I think this will be the case, and suspect the various firms dedicating themselves to virtualized human avatars will accidentally stumble into profitable niches - not for providing humans virtual AI clones as an interface, but for providing AIs virtual human clones as an interface. (Which is a bit frustrating, as I really loathe that market segment right now.)
When I think about how Sci-Fi authors projected the future of AI cross- or self-talk, it was towards a super-efficient beeping or binary transmission of pure data betwixt them.
But I increasingly get the sense that, like much of actual AI development over the past few years, a lot of the Sci-Fi thinking was tangential or inverse to the actual vector of progress, particularly in underestimating the inherent value humans bring to bear.
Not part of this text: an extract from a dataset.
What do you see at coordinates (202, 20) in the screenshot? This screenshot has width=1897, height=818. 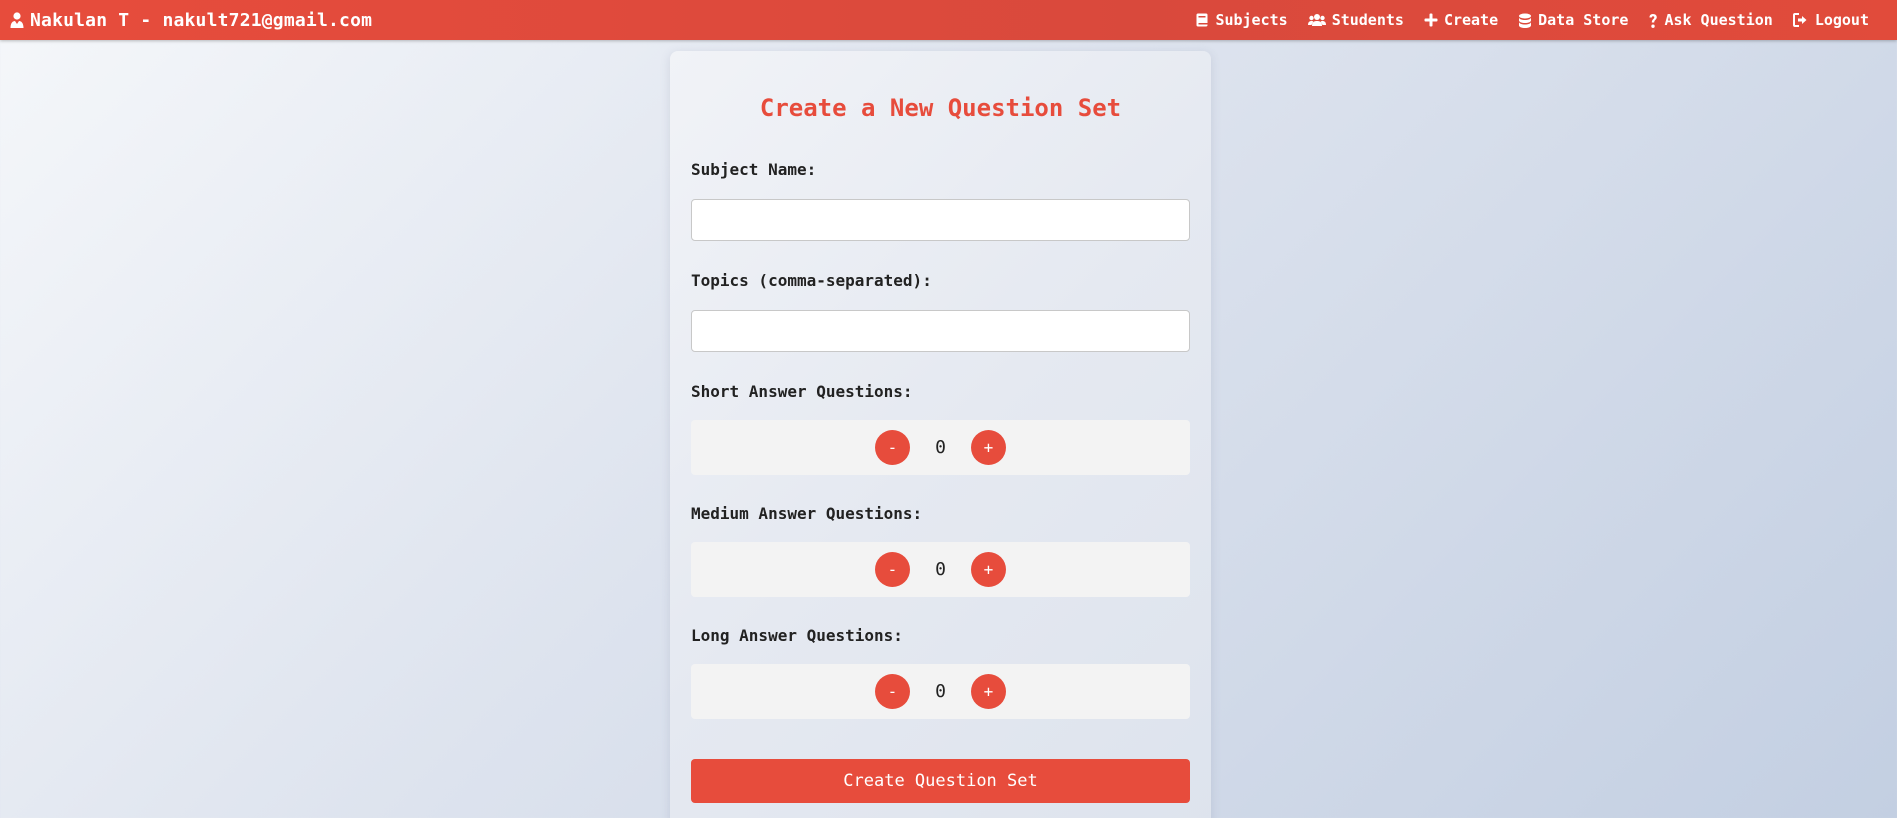 I see `user-name-email: Nakulan T - nakult721@gmail.com` at bounding box center [202, 20].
The wonders we see developing around us are jumpstarted and continually enabled by the patterns woven by ourselves, and it seems at least the near future developments of models will be conforming to those patterns more and more, not less and less.
Still, it's going to be bizarre as heck to watch a multimodal model's avatar debating itself aloud like I do in my kitchen...
When I wrote this I thought OAI was sort of fudging the audio output and was using SSML as an intermediate step.
After seeing details in the system card, such as copying user voice, it's clearly not fudging.
Which makes me even more sure the above is going to end up prophetically correct.